United States 'most under-represented country' at FAO
ROME — The United States has become the country with the greatest under-representation of professional staff members at the FAO despite being the biggest contributor to the UN agency, providing 22 percent of its member funding, latest figures released by the FAO Human Resources department show.
In June there were just 99 U.S. professional members at the Rome-Based agency compared to an allocation the FAO HR department acknowledges should be at least 133 and up to 180 based on its calculation factors.
More than 30 Americans have left or been forced out of professional posts under the leadership of Brazilian director general José Graziano da Silva as he moved to install cronies from Iberian countries in top jobs.
“Individual Member Nations’ representation status have been indicated on the basis of the desirable ranges of Member Nations determined by the representation calculation factors (FAO Membership, the overall number of PWB positions subject to geographic distribution, the scale of assessed contributions of Member Nations and the Member Nations’population) which are in force during the current biennium,” the FAO HR department says in explanation of its figures, a copy of which was made available to the Italian Insider.
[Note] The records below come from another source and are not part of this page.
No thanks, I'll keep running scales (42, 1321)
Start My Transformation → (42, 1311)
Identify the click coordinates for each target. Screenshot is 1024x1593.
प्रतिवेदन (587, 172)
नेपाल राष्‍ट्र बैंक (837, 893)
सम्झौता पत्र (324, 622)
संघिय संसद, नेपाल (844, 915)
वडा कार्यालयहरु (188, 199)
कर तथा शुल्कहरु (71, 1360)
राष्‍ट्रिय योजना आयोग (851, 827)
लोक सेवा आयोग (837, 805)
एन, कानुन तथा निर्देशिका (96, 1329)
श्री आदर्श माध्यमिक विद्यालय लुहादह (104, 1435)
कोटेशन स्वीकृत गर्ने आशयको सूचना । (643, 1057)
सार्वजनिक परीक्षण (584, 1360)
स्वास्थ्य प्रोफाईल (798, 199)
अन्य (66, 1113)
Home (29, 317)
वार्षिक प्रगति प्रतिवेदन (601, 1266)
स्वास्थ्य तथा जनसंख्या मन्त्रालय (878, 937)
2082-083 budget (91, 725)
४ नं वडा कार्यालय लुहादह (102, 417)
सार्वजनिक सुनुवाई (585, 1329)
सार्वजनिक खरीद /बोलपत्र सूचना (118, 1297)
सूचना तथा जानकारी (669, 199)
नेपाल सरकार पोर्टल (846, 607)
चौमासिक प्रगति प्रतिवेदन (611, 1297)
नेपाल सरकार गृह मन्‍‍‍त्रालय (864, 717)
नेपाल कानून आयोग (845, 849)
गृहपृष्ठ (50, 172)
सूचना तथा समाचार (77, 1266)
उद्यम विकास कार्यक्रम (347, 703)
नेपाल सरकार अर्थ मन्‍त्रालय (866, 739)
Also underrepresented among professional staff are Japan with only 28 posts compared to the 66 to 90 the HR department says it deserves (given that Tokyo pays more than 10 percent of the FAO member funding), China with 27 professionals compared to deserving 42 to 57 posts, Australia with 13 posts compared to 14-20 deserved, Poland with just four instead of the 8-11 jobs it deserves and Venezuela with only four compared to the six to nine it should receive, as well as Israel with only two posts compared to the four to seven jobs FAO admits it deserves.
Vastly overrepresented is Italy with 64 professional jobs compared to the 29 to 39 it deserves, underlining Graziano’s determination to keep the host country happy by allowing the Italian foreign ministry and other government areas to give jobs to the boys at the FAO in return for various advantages and privileges.
Former U.S. Ambassador to FAO David Lane was removed from his post in August by the State Department that was concerned the decline in U.S, representation was partly a result of his failing to defend U.S. interests at the FAO, probably because he was jockeying to become deputy director general to replace American Dan Gustafson.